Ocsena, Organisation contre le système-ENA... (et pour la démocratie avancée)
 http://ocsena.ouvaton.org

Messages

  • Le bac, la nature de ses épreuves, pose pour nous radicalement un véritable problème de société. Car jamais n’est posé vraiment la question, ni répondu vraiment : à quoi sert aujourd’hui ce que nous apprenons ?

    C’est peut-être encore plus vrai d’ailleurs pour l’Université.

  • Alors chapeau bas à l’Ocsena - ça fait longtemps que je m’étais pas autant bidonnée :)

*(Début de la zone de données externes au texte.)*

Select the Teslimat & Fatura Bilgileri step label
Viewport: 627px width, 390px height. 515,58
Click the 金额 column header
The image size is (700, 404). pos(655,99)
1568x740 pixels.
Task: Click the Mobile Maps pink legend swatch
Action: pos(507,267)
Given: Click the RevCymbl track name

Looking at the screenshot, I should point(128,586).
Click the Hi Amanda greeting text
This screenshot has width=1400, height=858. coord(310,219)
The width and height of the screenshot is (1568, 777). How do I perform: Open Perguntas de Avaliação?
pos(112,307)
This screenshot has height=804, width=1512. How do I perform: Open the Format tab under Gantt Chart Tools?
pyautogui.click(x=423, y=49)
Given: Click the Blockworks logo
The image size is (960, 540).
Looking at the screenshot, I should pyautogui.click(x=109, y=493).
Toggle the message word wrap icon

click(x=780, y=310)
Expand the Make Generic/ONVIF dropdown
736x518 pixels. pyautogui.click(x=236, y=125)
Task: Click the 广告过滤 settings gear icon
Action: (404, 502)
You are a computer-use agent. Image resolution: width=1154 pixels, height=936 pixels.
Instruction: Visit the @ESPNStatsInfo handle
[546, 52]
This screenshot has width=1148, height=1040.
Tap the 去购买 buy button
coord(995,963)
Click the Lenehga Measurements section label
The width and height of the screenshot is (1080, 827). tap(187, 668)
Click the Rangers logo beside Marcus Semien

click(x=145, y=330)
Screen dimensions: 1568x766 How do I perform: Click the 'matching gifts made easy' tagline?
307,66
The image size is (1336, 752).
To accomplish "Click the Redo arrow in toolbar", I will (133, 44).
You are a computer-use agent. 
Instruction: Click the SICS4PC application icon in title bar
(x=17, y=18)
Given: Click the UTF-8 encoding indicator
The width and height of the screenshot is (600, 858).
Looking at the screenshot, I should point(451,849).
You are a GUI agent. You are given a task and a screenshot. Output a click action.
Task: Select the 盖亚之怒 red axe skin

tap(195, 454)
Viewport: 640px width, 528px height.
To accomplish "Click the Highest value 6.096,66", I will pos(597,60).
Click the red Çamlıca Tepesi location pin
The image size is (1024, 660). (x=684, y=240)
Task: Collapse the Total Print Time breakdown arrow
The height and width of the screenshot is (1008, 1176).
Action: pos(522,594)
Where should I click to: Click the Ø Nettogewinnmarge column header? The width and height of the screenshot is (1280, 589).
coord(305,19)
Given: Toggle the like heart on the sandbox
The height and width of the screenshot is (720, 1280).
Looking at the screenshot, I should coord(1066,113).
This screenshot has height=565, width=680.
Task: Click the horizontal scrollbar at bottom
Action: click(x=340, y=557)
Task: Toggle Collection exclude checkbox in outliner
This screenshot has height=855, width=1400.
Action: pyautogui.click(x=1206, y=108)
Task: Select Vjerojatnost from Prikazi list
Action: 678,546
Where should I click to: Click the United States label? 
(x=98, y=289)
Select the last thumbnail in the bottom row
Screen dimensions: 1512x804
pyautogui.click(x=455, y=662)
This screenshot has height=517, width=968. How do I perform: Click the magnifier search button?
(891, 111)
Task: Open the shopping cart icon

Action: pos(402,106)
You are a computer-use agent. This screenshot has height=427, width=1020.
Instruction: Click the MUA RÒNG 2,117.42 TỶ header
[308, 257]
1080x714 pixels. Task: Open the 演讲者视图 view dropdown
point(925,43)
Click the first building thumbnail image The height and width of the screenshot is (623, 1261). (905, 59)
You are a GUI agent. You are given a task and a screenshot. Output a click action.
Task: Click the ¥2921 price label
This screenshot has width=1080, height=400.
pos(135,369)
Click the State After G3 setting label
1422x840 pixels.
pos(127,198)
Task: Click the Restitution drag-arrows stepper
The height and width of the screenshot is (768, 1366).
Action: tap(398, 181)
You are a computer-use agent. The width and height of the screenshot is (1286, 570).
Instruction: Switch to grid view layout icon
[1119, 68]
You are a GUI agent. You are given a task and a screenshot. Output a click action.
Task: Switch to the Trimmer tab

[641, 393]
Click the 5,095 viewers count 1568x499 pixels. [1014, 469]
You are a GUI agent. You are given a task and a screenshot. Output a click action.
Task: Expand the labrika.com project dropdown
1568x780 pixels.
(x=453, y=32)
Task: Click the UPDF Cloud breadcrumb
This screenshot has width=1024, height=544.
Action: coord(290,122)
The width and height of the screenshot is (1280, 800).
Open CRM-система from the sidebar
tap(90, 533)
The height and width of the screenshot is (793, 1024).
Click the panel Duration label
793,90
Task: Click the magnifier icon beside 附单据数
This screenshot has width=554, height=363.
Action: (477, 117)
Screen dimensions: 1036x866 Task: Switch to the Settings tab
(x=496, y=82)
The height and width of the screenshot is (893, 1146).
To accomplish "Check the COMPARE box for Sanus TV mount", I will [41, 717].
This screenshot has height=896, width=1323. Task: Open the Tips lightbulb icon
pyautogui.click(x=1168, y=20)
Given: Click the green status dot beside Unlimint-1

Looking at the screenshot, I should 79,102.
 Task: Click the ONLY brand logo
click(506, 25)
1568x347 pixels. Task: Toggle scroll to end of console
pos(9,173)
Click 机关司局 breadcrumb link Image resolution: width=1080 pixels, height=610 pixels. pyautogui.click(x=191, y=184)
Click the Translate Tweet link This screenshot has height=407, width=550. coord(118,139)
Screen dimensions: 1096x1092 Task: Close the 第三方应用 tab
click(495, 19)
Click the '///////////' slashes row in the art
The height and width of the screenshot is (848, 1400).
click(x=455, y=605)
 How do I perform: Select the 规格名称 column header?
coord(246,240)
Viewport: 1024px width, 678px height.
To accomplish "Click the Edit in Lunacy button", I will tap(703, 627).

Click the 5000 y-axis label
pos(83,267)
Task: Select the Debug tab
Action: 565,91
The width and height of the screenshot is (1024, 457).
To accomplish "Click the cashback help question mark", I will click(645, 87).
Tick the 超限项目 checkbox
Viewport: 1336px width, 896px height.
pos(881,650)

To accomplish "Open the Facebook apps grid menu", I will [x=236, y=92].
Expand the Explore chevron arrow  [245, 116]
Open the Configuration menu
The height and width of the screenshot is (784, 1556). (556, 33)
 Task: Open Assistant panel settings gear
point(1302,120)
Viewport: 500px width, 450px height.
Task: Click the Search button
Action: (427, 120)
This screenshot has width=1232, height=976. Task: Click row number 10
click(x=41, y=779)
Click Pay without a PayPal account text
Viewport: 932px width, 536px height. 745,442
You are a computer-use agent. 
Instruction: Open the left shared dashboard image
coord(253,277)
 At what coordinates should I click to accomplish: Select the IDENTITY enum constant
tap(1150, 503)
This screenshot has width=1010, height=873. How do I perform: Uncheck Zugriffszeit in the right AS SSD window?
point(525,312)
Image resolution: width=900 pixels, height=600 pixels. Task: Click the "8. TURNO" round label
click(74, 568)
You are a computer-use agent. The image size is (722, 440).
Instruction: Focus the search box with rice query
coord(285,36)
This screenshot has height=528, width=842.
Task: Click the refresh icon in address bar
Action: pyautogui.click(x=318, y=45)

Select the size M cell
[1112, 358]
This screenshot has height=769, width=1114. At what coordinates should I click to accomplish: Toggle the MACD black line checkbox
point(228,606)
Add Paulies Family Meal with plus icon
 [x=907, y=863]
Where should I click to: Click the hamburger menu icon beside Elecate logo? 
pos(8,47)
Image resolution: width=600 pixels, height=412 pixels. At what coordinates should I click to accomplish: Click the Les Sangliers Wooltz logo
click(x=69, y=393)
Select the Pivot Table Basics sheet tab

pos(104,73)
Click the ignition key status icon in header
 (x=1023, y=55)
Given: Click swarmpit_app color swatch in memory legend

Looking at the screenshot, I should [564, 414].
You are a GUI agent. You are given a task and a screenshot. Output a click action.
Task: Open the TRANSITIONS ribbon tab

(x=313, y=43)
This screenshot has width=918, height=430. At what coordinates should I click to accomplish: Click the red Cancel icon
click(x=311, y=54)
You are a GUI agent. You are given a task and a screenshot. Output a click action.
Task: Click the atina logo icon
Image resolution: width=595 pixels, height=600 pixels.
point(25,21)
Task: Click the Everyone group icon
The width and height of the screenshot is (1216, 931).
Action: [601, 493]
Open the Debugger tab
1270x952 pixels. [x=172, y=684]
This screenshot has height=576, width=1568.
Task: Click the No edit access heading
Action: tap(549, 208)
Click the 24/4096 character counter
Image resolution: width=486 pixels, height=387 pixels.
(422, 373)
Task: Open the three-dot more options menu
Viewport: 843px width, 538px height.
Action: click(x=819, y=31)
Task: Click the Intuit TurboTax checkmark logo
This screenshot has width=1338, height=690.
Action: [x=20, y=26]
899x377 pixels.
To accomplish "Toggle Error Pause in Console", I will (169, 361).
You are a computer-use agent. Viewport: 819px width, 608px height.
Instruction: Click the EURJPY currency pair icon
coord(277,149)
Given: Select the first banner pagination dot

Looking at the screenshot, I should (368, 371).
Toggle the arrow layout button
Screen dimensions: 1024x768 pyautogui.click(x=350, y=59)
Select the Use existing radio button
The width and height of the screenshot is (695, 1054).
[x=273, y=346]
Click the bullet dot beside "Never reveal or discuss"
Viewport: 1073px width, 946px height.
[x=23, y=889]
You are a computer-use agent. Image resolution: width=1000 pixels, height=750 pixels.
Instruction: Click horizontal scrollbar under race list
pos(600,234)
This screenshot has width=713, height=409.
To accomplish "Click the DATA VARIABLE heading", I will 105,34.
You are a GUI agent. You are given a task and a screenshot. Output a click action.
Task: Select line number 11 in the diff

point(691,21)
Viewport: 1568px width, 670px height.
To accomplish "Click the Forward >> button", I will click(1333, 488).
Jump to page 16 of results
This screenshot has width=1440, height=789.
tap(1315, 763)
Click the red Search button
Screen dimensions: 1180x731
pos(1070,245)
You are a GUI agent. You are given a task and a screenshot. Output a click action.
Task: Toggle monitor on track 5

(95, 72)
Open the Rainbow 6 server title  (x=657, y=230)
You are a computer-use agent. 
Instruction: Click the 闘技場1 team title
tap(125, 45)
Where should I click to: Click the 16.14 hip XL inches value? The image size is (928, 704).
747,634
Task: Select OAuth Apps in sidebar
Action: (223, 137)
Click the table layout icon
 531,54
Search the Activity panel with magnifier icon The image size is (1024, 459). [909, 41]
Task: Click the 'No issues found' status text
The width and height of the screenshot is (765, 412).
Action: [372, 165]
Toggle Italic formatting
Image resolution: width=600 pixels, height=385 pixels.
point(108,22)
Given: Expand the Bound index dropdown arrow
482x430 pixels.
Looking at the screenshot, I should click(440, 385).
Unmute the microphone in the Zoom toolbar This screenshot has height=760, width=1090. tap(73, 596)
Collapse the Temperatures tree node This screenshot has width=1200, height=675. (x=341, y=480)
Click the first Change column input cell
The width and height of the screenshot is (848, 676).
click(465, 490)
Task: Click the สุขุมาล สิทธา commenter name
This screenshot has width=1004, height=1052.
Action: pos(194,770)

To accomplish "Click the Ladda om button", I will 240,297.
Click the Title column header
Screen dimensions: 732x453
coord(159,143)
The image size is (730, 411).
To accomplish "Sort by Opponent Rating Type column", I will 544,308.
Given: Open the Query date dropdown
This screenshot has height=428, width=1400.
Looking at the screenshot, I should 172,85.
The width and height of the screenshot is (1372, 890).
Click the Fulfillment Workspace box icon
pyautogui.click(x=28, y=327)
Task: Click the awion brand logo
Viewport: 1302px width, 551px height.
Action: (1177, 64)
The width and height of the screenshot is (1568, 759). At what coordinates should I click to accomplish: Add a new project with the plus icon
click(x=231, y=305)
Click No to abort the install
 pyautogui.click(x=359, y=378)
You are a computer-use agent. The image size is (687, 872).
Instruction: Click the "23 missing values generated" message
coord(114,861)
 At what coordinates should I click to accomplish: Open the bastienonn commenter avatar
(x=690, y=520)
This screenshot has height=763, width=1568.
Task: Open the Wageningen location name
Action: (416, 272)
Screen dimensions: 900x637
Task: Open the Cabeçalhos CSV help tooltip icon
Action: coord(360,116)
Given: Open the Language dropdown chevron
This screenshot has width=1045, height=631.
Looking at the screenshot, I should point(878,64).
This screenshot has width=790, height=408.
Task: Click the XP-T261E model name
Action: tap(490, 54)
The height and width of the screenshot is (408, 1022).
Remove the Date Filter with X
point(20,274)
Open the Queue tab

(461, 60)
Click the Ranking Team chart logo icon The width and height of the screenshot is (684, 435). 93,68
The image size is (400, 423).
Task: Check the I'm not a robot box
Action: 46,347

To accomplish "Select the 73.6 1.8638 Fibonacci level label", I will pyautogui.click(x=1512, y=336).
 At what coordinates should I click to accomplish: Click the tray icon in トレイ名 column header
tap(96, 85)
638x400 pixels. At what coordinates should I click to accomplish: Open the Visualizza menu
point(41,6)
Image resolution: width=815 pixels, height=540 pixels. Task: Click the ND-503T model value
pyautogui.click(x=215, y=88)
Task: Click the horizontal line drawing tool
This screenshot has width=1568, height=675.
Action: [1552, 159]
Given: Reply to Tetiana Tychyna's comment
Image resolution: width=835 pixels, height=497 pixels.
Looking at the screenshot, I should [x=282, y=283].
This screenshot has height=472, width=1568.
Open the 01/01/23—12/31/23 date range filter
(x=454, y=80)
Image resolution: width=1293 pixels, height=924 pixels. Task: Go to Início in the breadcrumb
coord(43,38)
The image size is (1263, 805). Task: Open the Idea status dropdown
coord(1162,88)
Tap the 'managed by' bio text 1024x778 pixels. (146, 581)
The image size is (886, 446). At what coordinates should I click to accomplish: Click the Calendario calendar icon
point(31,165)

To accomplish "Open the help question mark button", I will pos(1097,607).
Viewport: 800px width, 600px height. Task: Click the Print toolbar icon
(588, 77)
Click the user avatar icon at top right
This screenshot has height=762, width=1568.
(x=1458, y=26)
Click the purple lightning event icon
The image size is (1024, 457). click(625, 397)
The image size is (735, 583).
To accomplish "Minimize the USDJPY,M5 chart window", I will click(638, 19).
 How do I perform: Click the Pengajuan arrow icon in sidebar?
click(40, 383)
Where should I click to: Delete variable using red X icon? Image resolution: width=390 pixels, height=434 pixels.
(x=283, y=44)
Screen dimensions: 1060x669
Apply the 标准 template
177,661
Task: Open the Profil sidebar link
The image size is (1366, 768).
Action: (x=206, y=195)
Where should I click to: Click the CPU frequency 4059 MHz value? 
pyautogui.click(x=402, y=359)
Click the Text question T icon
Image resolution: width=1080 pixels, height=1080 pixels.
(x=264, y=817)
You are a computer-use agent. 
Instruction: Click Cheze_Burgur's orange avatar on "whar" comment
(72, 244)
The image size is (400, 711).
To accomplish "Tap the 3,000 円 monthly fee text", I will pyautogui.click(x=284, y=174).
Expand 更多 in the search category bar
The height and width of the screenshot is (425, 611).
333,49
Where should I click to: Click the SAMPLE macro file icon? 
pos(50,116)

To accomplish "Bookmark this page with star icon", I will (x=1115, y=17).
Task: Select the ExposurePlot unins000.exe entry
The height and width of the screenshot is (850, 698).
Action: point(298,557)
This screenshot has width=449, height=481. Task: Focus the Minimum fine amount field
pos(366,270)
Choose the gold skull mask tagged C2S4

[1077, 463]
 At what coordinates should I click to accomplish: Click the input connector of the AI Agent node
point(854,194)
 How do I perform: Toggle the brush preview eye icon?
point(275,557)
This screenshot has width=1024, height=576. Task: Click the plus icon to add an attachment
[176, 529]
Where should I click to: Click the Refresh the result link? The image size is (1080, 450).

    Le coup de la vraie fausse citation c’est GENIAL (on en avait fait un sport avec mes frères et soeurs ...).Mais vu qu’on a tous fini à l’Université, ben je te confirme que ça doit pas être efficace comme méthode de ratage ("à moins qu’au fond ce soit l’averse", comme disait Elysée Reclus) !

    Bises La louve

    • Université, enseignement supérieur

      On a bien l’impression que la guerre universitaire est aujourd’hui en France entre ceux qui veulent que le savoir serve à quelque chose d’immédiatement utile à la société et ceux qui veulent un droit absolu à un savoir pour lui-même détaché de cette contingence étroitement utilitaire.

      Ce dilemme simple nous paraît très pipé et simplifié à l’extrême, même si bien sûr tout n’y est pas à mépriser.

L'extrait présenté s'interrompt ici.